> Work item
Could you repeat exactly the lines from the one containing "You are a computer-use" through the last line of the records, with no pictures?

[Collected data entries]
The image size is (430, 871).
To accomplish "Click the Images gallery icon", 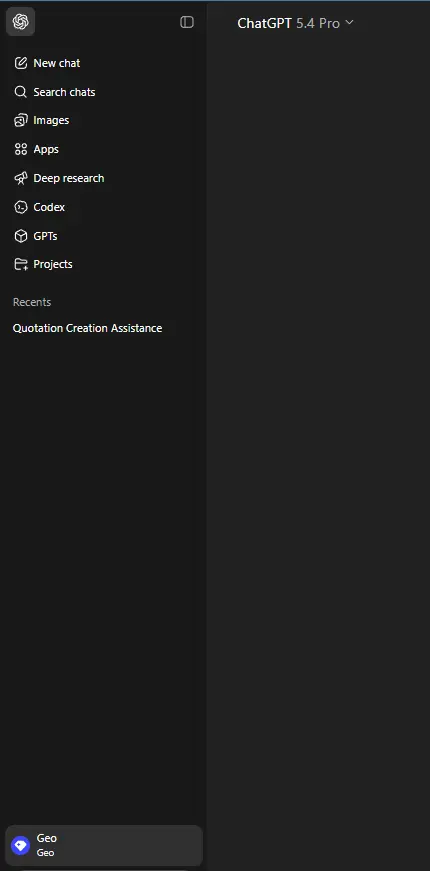I will click(21, 120).
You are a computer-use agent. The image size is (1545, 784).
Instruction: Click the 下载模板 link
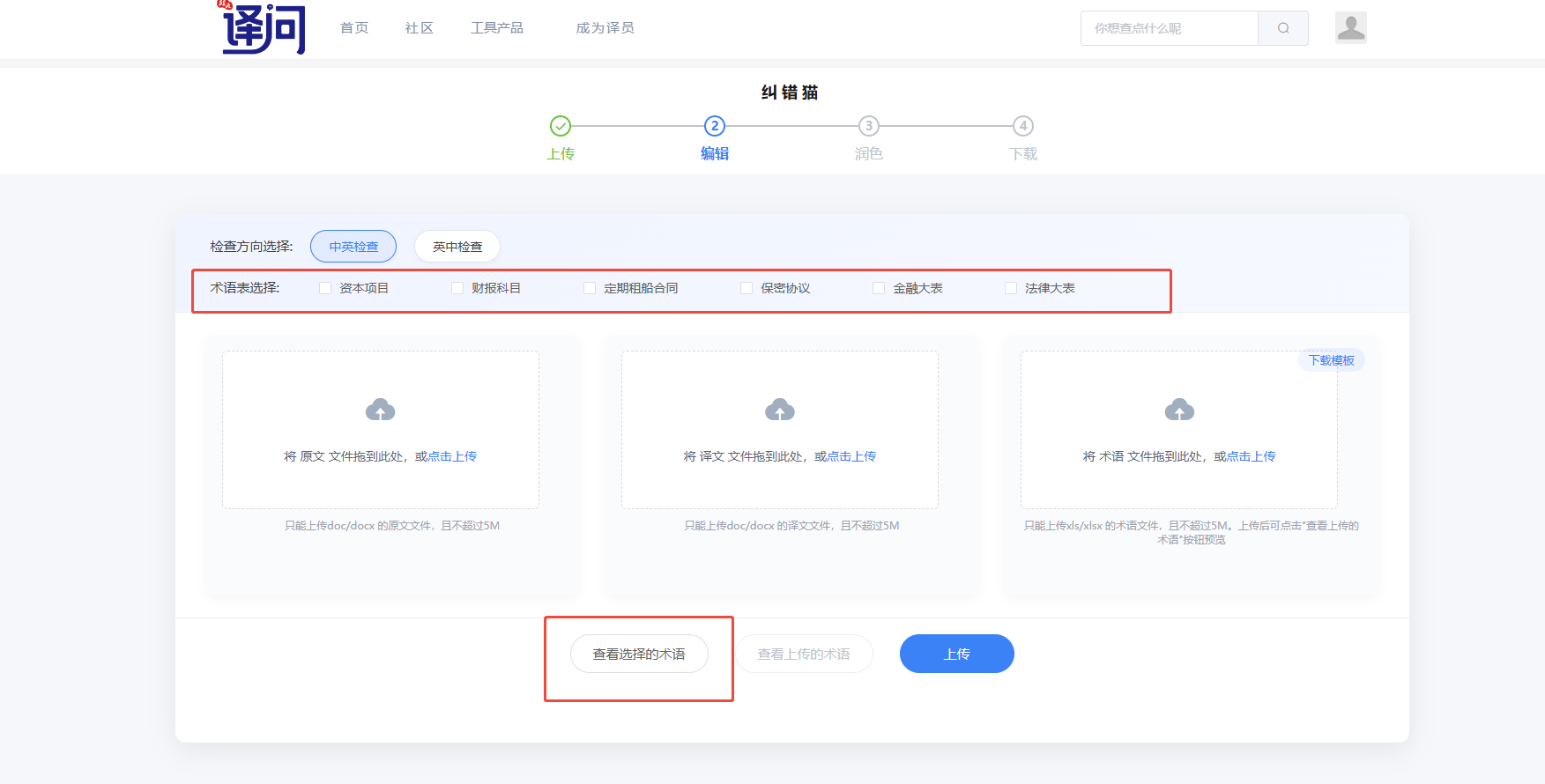click(x=1331, y=360)
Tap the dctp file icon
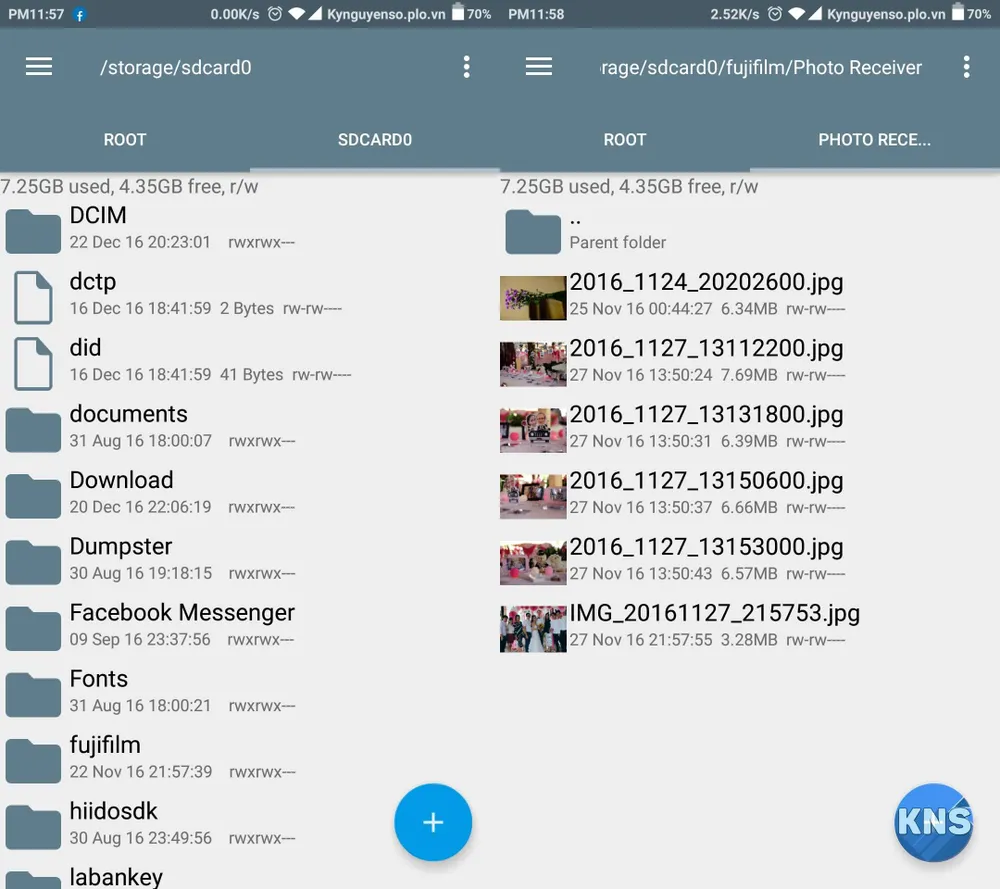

> The answer
You are a computer-use agent. The image size is (1545, 784).
Instruction: Click the 下载模板 link
click(x=1331, y=360)
Tap the dctp file icon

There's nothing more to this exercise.